--- Given entries ---
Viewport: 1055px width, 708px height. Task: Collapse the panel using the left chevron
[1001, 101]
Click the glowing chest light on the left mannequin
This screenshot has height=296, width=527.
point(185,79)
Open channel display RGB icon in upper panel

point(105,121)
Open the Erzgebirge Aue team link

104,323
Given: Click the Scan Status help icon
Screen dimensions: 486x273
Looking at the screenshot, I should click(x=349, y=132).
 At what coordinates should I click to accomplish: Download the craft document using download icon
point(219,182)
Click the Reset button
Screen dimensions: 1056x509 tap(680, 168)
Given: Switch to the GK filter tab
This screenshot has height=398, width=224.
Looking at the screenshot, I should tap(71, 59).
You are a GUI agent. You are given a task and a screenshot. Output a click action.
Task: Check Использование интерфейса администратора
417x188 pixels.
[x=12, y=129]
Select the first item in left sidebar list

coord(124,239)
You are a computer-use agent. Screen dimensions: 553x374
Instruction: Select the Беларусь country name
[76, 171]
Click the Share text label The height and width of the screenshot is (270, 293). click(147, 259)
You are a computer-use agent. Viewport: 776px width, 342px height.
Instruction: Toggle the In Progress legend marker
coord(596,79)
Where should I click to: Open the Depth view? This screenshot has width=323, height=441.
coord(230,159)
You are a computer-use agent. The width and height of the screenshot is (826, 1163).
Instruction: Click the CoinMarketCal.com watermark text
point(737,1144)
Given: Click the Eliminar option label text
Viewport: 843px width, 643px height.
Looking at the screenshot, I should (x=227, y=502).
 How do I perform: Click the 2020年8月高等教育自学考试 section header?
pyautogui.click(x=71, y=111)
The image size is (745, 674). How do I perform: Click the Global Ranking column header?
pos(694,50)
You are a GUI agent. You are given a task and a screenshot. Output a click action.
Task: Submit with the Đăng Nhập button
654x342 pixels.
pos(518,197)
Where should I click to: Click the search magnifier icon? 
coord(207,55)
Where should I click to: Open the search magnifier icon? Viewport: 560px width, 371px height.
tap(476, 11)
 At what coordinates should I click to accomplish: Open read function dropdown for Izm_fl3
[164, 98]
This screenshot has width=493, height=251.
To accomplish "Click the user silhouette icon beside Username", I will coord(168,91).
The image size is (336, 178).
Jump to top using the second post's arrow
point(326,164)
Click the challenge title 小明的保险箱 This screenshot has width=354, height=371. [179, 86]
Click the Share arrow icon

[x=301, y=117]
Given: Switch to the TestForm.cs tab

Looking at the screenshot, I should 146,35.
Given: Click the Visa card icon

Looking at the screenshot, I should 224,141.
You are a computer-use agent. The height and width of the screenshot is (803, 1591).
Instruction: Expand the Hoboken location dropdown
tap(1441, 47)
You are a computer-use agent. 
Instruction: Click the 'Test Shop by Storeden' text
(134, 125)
---
**What you need to do**
Out of the data above, give again only the lines starting at the one holding "Instruction: Toggle the" and ending at the one holding "You are a computer-use agent. The height", unchanged.

**Answer to the exercise**
Instruction: Toggle the In Progress legend marker
coord(596,79)
Where should I click to: Open the Depth view? This screenshot has width=323, height=441.
coord(230,159)
You are a computer-use agent. The width and height of the screenshot is (826, 1163).
Instruction: Click the CoinMarketCal.com watermark text
point(737,1144)
Given: Click the Eliminar option label text
Viewport: 843px width, 643px height.
Looking at the screenshot, I should (x=227, y=502).
 How do I perform: Click the 2020年8月高等教育自学考试 section header?
pyautogui.click(x=71, y=111)
The image size is (745, 674). How do I perform: Click the Global Ranking column header?
pos(694,50)
You are a GUI agent. You are given a task and a screenshot. Output a click action.
Task: Submit with the Đăng Nhập button
654x342 pixels.
pos(518,197)
Where should I click to: Click the search magnifier icon? 
coord(207,55)
Where should I click to: Open the search magnifier icon? Viewport: 560px width, 371px height.
tap(476, 11)
 At what coordinates should I click to accomplish: Open read function dropdown for Izm_fl3
[164, 98]
This screenshot has width=493, height=251.
To accomplish "Click the user silhouette icon beside Username", I will coord(168,91).
The image size is (336, 178).
Jump to top using the second post's arrow
point(326,164)
Click the challenge title 小明的保险箱 This screenshot has width=354, height=371. [179, 86]
Click the Share arrow icon

[x=301, y=117]
Given: Switch to the TestForm.cs tab

Looking at the screenshot, I should 146,35.
Given: Click the Visa card icon

Looking at the screenshot, I should 224,141.
You are a computer-use agent. The height and width of the screenshot is (803, 1591).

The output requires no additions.